→ **Passage given**
As we mark the 50th anniversary of the Six-Day War, Israel is still living with the legacy of those fateful days, when the future of the young Jewish State seemed to hang in the balance.

While many point to 1967 as the high-water mark of “liberal Israel,” after which public sentiment hardened, the reality is much more complex. We know this from detailed opinion surveys taken before, during, and after the war, a half a century ago by the Guttman Center for Public Opinion and Policy Research (today part of the Israel Democracy Institute).

In these groundbreaking polls, analysts measured the mood and policy preferences of the Israeli public. The results should give pause to the common thesis nowadays about the growing extremism of Israeli society.

One conclusion from the data is that the readiness of the Israeli public to make concessions for peace has grown over time. In June 1967, following the war, over 90% of Israelis supported holding on to Jerusalem’s recently captured Old City “at any cost,” and more than 80% said the same regarding the West Bank. Contrast this with today’s numbers, which consistently show that a majority of Israelis favor a two-state solution, including territorial concessions.

Notably, even in the immediate aftermath of the war, 60% to 70% of the public were in favor of “small concessions for the sake of peace.” And in the post-victory euphoria of 1967, only 2% of the public thought that reaching a peace agreement was “impossible.”

The question of exactly how Israel should reach such an agreement has remained more or less constant over the years. A full 82% of the public thought that peace had to come via bilateral talks, while less than 10% thought an agreement should be mediated by an external actor like the United Nations or a foreign power.

Wariness about international bias and foreign intervention in the Israeli-Arab conflict, it seems, has persisted even half a century later. Israelis continue to believe that their fate should remain in their own hands.

At the same time, Israel’s internal social cohesion has held remarkably constant over the last five decades. In 1967, 84% of the public thought that relations between Ashkenazi and Sephardic Jews were good (although a majority did maintain that there was discrimination) — a surprising data point given the very real improvements in social mobility and equality in the intervening decades.

Even more surprising, a majority of Jewish Israelis were amenable to being “friends with Arabs,” with 32% answering positively and approximately 20% stating that it “depends on the circumstances.” Within weeks of the end of hostilities, only a minority of Israelis flatly stated that they would not be willing to be friends with Arabs.

Another constant between then and now is the overwhelmingly positive attitude toward the United States. One reflection of this was the fact that fully 93% of those surveyed in 1967 felt confident that the U.S. “would help Israel” in the future.

Respondents were somewhat conflicted about the role of Diaspora Jewry, however. A full 94% of respondents in 1967 stated that Jews living abroad “must support” the State of Israel; but only 43% agreed with the idea that Diaspora Jews could “express an opinion about Israel’s internal affairs.” While the numbers may have softened, the tension between the expectation of Diaspora support on the one hand, and relative unwillingness to provide a role for Diaspora Jewry in Israeli affairs on the other, continues to this day.

Surprisingly, the biggest shift in public attitudes between now and then has to do less with the prospects for peace, and more to do with the institutions that govern public life. The Israeli public in 1967 expressed full confidence in their leadership. An overwhelming 89% felt that “the government was coping well with the problems presented by the current situation.” Trust in the media stood at an eye-watering 90%. Today, trust in those same institutions has plummeted to historic lows. According to IDI’s most recent polling data, only 27% of the public trusts the government (and 14% trust the political parties), while trust in the media has dropped to 24%. These and other measures indicate that Israelis have lost confidence in their leadership, in their public institutions, and in their governing system.

Fifty years on, Israel is still grappling with the legacy of the Six-Day War and the unresolved Palestinian question. Israeli society by and large has maintained both its cohesiveness and a pragmatic willingness to compromise under the right circumstances. But the institutions that govern Israeli life have experienced a severe erosion of trust. We must make the effort to reform the government and restore the public’s faith in its democratic system our top priority in the coming years.

Yohanan Plesner is president of the Israel Democracy Institute.

→ **Provided information**
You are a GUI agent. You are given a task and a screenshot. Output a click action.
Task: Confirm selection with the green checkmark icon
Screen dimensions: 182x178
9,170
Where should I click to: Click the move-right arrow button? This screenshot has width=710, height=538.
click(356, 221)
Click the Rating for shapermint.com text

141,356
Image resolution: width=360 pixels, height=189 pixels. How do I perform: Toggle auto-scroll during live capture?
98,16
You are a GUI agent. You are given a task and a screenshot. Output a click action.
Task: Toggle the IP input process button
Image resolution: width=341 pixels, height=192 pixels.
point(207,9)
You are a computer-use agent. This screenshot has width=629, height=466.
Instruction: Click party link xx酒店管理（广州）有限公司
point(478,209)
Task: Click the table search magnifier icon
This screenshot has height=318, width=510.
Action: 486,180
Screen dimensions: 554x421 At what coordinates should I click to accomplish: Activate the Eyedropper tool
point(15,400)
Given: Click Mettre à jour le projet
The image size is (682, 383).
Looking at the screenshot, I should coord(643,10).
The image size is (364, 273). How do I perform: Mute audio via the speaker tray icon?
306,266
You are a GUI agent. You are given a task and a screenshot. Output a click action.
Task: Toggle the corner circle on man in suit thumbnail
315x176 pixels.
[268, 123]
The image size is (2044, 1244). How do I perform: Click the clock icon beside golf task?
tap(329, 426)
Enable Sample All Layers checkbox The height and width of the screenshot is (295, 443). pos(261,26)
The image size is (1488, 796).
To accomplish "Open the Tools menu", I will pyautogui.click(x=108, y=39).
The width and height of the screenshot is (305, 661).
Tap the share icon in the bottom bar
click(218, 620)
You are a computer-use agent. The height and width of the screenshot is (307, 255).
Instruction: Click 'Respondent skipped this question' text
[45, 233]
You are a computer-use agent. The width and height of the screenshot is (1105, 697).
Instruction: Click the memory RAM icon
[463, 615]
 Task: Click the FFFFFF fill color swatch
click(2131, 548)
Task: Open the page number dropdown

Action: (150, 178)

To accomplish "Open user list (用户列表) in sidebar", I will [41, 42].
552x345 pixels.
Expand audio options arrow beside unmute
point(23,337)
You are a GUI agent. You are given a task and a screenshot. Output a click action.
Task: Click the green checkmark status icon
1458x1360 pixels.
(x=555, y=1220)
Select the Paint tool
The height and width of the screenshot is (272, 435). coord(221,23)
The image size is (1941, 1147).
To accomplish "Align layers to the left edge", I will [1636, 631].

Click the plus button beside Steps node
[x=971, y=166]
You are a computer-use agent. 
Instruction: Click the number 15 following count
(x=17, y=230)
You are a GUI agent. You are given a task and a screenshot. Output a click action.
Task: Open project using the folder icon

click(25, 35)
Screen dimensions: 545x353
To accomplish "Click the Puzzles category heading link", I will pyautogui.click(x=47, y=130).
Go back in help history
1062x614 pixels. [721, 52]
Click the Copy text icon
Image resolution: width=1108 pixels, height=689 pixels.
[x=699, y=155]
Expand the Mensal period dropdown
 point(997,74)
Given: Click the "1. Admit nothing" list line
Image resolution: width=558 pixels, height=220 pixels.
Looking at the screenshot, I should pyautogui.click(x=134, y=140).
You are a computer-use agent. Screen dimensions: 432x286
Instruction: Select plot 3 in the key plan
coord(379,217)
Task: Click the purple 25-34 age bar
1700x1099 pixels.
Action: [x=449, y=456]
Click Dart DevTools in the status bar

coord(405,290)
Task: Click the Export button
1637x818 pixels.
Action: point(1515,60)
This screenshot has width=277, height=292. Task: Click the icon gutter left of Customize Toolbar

→ **Goals**
[a] Transcribe the passage of the article on Israeli public opinion from "As we mark the" to "Israel Democracy Institute).".
[b] Answer these questions from the article on Israeli public opinion:
(i) In 1967, what percentage of the public thought relations between Ashkenazi and Sephardic Jews were good?
(ii) What percentage of the public thought peace had to come through bilateral talks?
(iii) According to IDI's most recent polling data, what percentage of the public trusts the media?

→ **Exercise results**
[a]
As we mark the 50th anniversary of the Six-Day War, Israel is still living with the legacy of those fateful days, when the future of the young Jewish State seemed to hang in the balance.

While many point to 1967 as the high-water mark of “liberal Israel,” after which public sentiment hardened, the reality is much more complex. We know this from detailed opinion surveys taken before, during, and after the war, a half a century ago by the Guttman Center for Public Opinion and Policy Research (today part of the Israel Democracy Institute).

[b]
(i) 84%
(ii) 82%
(iii) 24%